五島から本土に来て、稲佐の鉄工所に勤務していた。当初は鉄板加工などの作業に従事。やがて給仕を任された。当時、十八歳。庭の炊事場でB29が飛行する音を聞いた。「変な音だな」と思いながら、事務所の引き戸を開けて入った途端、閃光(せんこう)が走り、窓ガラスが内側に湾曲したように見えた。机と机の間に吹き飛ばされ、屋根が落下し、辺りは真っ暗になった。

しばらくして、どうにかはい出した後、出火した。逃げる途中、倒壊した食堂から「助けてくれー」と幾度も叫ぶ男性の声が聞こえたが、なすすべもなかった。鉄工所のお手伝いの女性と稲佐署の近くの防空壕(ごう)まで逃げると、多くの人が避難して来ていた。壕の中に身を潜めたが、多発する火事で煙が流入してきたため、みんなで稲佐岳の公園に移ることにした。その道程、性別も分からないほど黒焦げになって倒れている人を、何人も見た。三日前に広島に新型爆弾が落とされたことは聞いていた。「それに違いない」。恐怖に震えた。

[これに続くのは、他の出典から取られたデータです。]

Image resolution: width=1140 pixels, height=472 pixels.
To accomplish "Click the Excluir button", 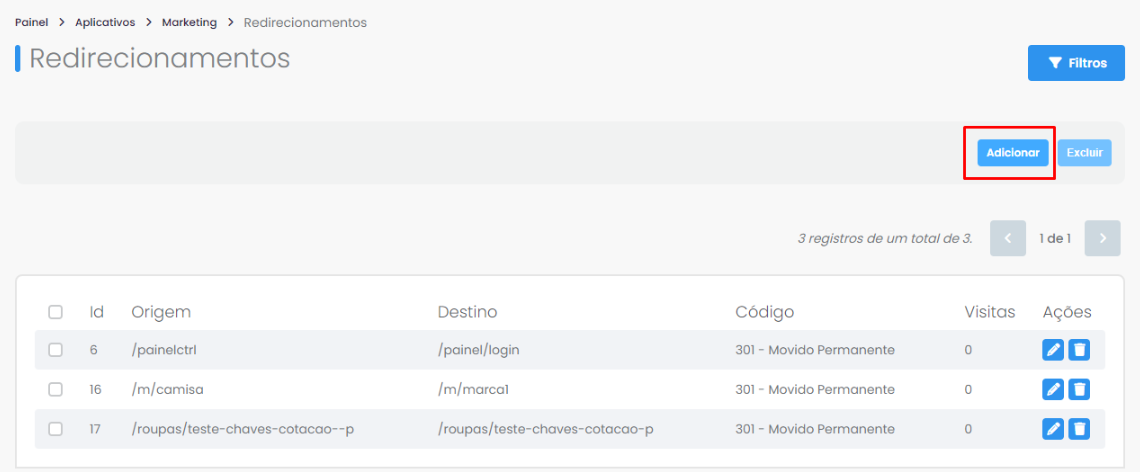I will coord(1085,153).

稲佐岳で夜を明かした。大波止方向からドラム缶が爆発するような音が何度も聞こえ、夜の空は一晩中、炎に照らされていた。生きた心地もしなかった。翌日、鉄工所裏の防空壕に行ってみると、生き残った従業員が集まっていた。保管用の米や缶詰で飢えをしのぐことができ、終戦まで過ごした。顔をやけどした女性もいて、患部にうじ虫がたかっていたが薬もなく、かわいそうだった。

敗戦で米軍が来ると思い、亀岳村(現在の西海市)までみんなで逃げたと記憶している。そして、八月二十八日に五島に帰った。髪の毛が抜け、吹き出物ができ、おなかを壊し、丈夫だった体はすっかり弱くなってしまった。病院に通いながら実家の農業を手伝った。本当につらかったのは、原爆の後だったかもしれない。

でも、結婚した夫が優しい人で、気遣ってくれた。子どもたちも支えてくれた。いい家族に恵まれ、それが何よりの幸せだった。
(五島)

<私の願い>
核兵器や戦争は、世界からいまだになくなっていない。これからどんな世の中になっていくのか不安。子や孫たちの世代はずっと幸せに暮らしてほしい。私たちのような体験は決してさせたくない。平和な世の中になってほしいという切なる願いを込めて一生懸命、神にお祈りしています。